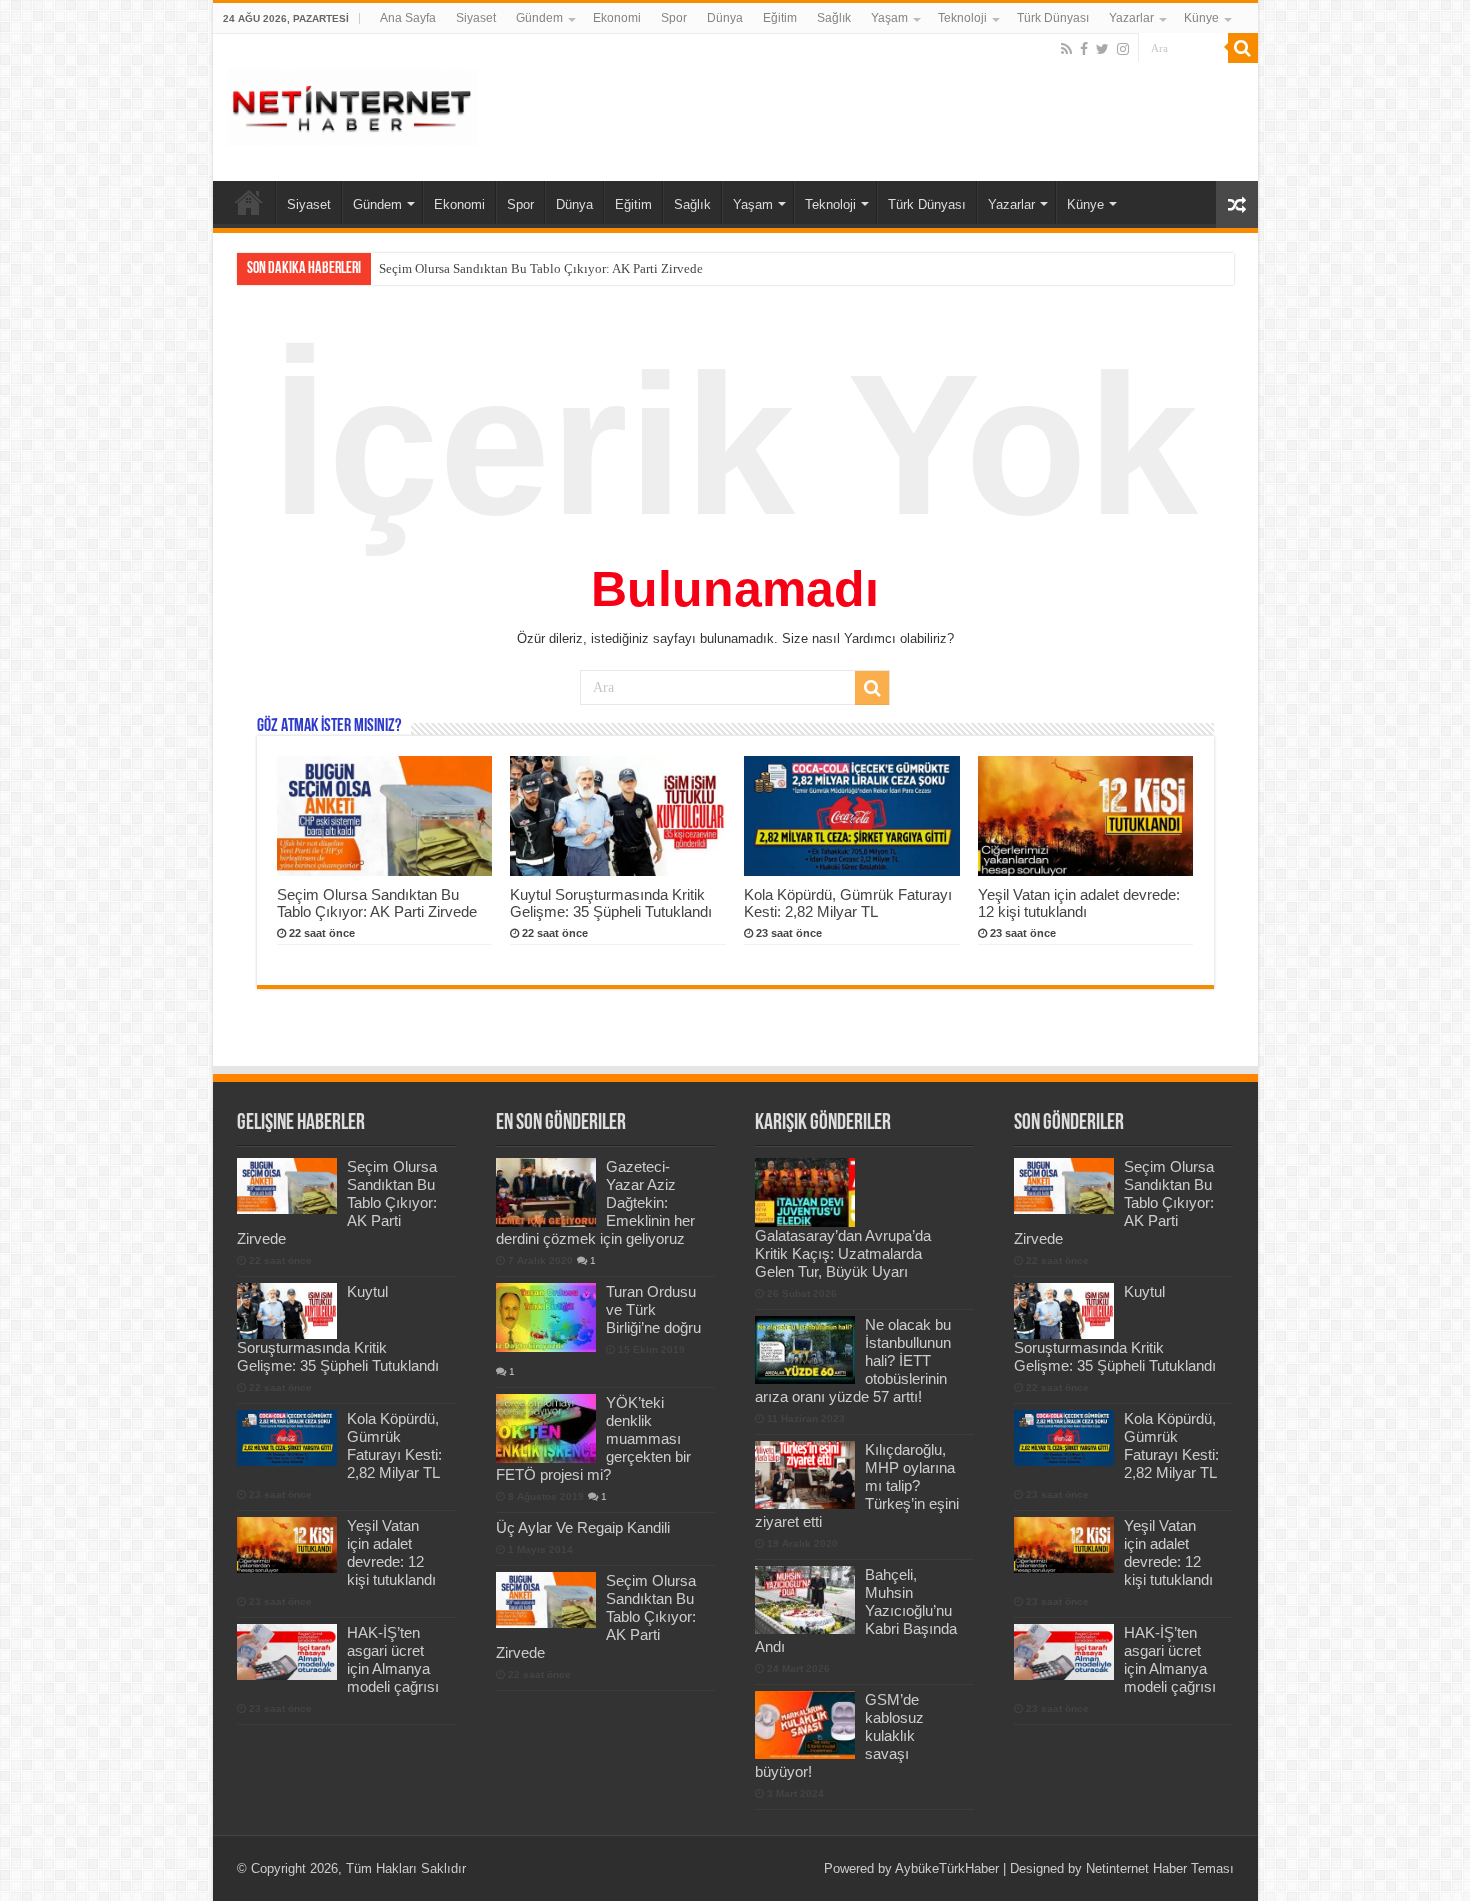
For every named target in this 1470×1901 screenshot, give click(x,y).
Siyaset (476, 18)
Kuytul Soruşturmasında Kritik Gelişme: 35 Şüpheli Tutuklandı (550, 268)
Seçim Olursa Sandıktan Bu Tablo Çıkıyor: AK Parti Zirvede (377, 903)
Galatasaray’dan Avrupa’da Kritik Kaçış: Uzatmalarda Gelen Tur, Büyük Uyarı (843, 1253)
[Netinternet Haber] (353, 104)
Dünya (725, 18)
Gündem (539, 18)
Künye (1201, 18)
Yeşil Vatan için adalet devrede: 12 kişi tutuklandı (1079, 903)
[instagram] (1123, 49)
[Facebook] (1084, 49)
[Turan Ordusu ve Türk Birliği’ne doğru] (546, 1317)
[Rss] (1066, 49)
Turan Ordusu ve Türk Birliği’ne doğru (653, 1309)
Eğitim (780, 18)
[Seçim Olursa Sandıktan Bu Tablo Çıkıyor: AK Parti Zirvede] (546, 1600)
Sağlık (834, 18)
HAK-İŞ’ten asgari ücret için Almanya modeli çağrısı (393, 1659)
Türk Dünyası (1053, 18)
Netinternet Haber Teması (1160, 1868)
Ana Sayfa (408, 18)
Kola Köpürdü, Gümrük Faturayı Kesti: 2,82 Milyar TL (848, 903)
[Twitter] (1102, 49)
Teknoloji (962, 18)
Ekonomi (617, 18)
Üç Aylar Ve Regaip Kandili (583, 1527)
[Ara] (1243, 48)
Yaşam (889, 18)
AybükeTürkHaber (947, 1868)
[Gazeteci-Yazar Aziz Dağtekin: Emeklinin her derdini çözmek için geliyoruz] (546, 1192)
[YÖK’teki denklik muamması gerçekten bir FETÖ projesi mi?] (546, 1428)
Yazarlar (1131, 18)
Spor (674, 18)
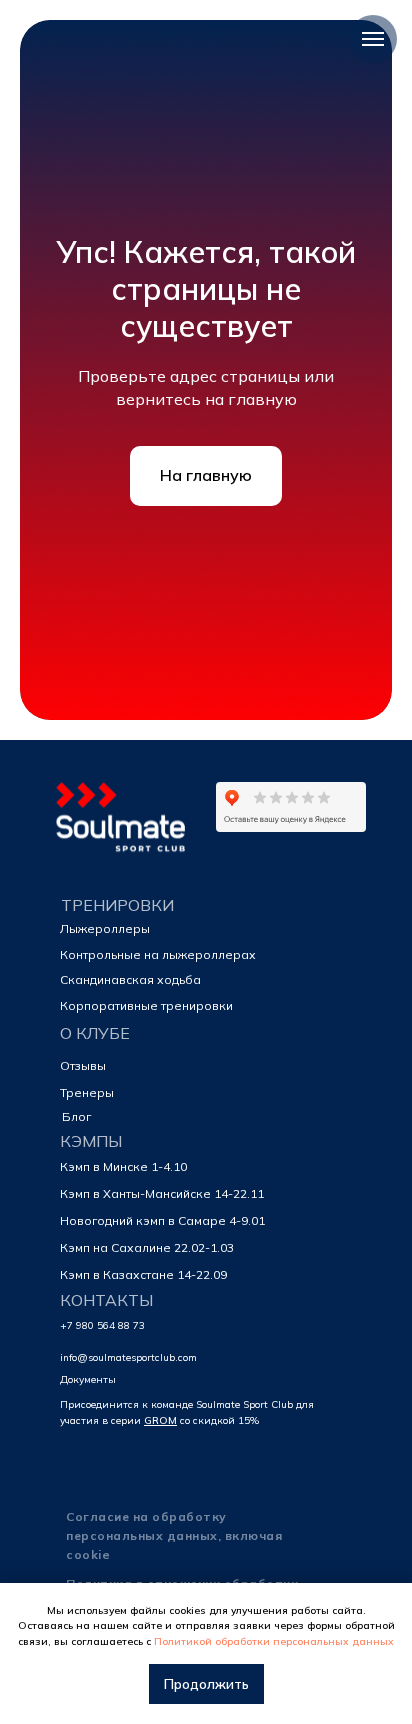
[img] (122, 821)
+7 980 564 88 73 (102, 1325)
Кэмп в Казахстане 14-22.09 (143, 1274)
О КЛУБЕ (95, 1033)
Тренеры (87, 1092)
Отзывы (83, 1065)
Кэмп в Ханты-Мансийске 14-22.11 (162, 1193)
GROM (160, 1420)
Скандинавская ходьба (130, 979)
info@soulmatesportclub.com (128, 1357)
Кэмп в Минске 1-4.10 (123, 1166)
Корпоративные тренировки (146, 1005)
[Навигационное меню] (373, 39)
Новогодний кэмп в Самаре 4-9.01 (162, 1220)
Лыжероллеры (105, 928)
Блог (76, 1116)
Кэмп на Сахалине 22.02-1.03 (147, 1247)
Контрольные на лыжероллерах (158, 954)
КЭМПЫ (91, 1141)
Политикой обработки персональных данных (274, 1641)
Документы (88, 1379)
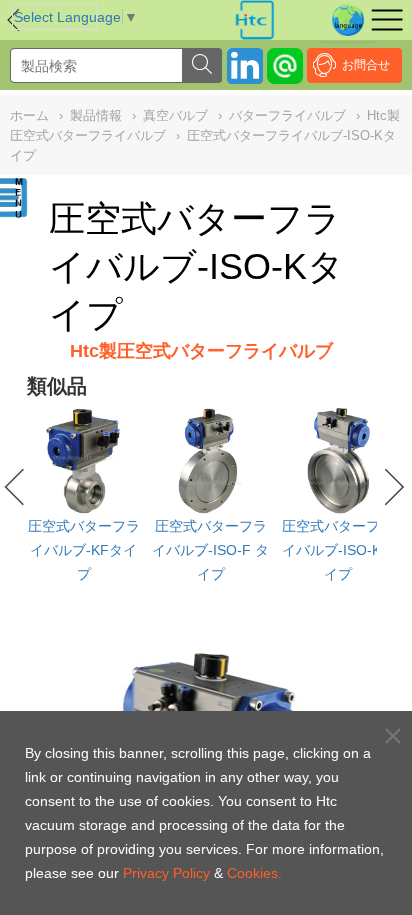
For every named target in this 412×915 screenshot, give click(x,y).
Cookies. (254, 873)
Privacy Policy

::::

- **WORK ORDER**: Look for the word "Seçim" in the listing above, and copy every line where you find it.

- **EXERCISE OUTPUT**:
Seçim Olursa Sandıktan Bu Tablo Çıkıyor: AK Parti Zirvede (377, 903)
[Seçim Olursa Sandıktan Bu Tablo Çıkıyor: AK Parti Zirvede] (546, 1600)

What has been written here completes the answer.